Wed, 01/25/2023 - 16:05
Claire McGovern (10) and her teammates were in a celebratory mood following Friday’s 62-26 win over Smithtown Christian, a team that it had edged 50-47 the first time out.
Jack Graves

Friday was Spirit Night at Pierson (Sag Harbor) High School, and, fittingly, its basketball teams performed spiritedly in defeating Greenport-Southold, in the girls’ case, and, in the case of the boys, Center Moriches.

Down the road, East Hampton High’s resurgent girls team was celebrating Senior Night with a 62-26 rout of Smithtown Christian, a team that the Bonackers had edged 50-47 when they last met, in early December.

“We’ve improved a lot, as the scores indicate,” Samantha James, East Hampton’s second-year coach, said afterward. “We’re not only moving the ball well, but we’re finding the nets, and shooting well from the free-throw line too.”

Friday’s win — it’s been a long while since an East Hampton girls team has put up such a number — was the fourth of the season for James’s squad, which, because it is rebuilding and playing down a league, isn’t eligible for the playoffs this winter.

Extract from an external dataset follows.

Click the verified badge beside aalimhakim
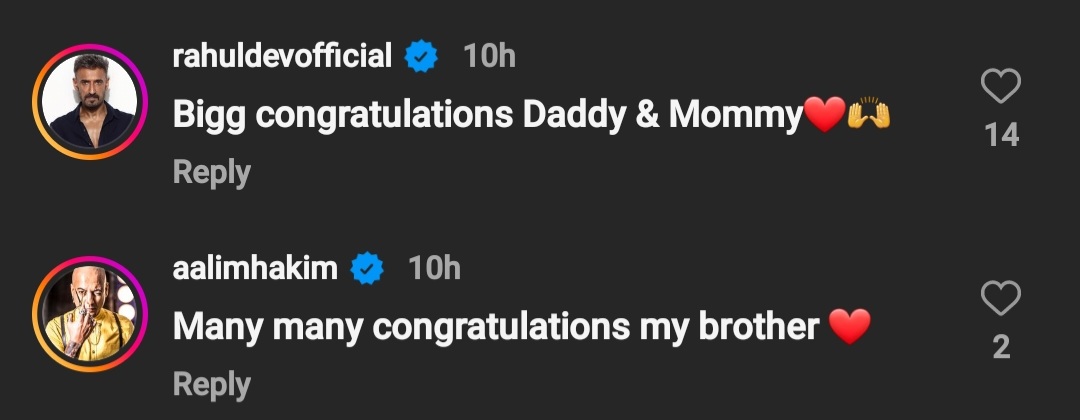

Both Sag Harbor teams are eyeing the playoffs. The Whaler boys, coached by Will Fujita, improved to 10-2 (10-5 over all) as a result of their 79-60 win over the Red Devils, their seventh straight. The girls, coached by Woody Kneeland, evened their record at 4-4 in besting Greenport-Southold 54-43.

Friday’s was the last home appearance of the Whaler girls, who, as of Monday, had four league games remaining, at Babylon, Port Jefferson, Shelter Island, and Smithtown Christian.

Before the Spirit Night game began, Kneeland paid tribute to his sole senior, Riley Roesel, “the kindest, most respectful, selfless, and hardest-working kid I have ever coached. . . . She’s the president of the National Honor Society, an award-winning tennis player, and she’s been accepted to all the colleges to which she applied. . . . At the beginning of the year I asked her what number she wanted. When I told her we didn’t have her favorite one, she asked what mine was. I told her what it was, and she said, ‘I’ll wear that one then, and play the season for you.’ ”

With Ani Bedini driving fearlessly to the hoop on three occasions, the Whalers were leading 10-0 before Greenport-Southold got on the scoreboard with a 3-pointer by Lily Corwin. A fourth drive by Bedini soon after made it 12-3, and after Coco Lohmiller, Pierson’s poised eighth-grade point guard, cleanly blocked a fastbreak layup, Bedini scored again, treating Pierson to a 14-3 first-quarter lead.

Kneeland’s fired-up squad continued to burn the nets in the second frame. A Corwin 3-pointer got it going, but Lohmiller followed soon after with a 3-point play, a 3-point shot of her own, and a mesmerizing layup that extended Pierson’s lead to 24-9. A free throw by Bedini, a 3-pointer by Roesel, assisted by Lohmiller, and another layup by Bedini sent the Whalers into the locker room up 30-12 at halftime.

Lohmiller and Bedini each finished with 17 points. Roesel finished with 8.

Of Lohmiller, who seems to glide up and down the court, Kneeland said, “A lot of people play basketball, some of them are basketball players. She’s a basketball player. She’s got some maturing to do, she’s only an eighth grader, but already she’s one of the top 10 scorers in the county.”

The Whaler boys were led by Charlie McLean’s 22 points that night, and the

team had controlled the game from the beginning. It wasn’t the Whaler boys’ last home game. There’s one tonight with Mattituck, and one Wednesday, versus Port Jefferson, a team it defeated 58-44 on Dec. 7. The Whalers are to end the regular season at Southold on Feb. 7.

Asked if his squad had clinched a playoff berth, Fujita wasn’t entirely sure. “But we’re close,” he said.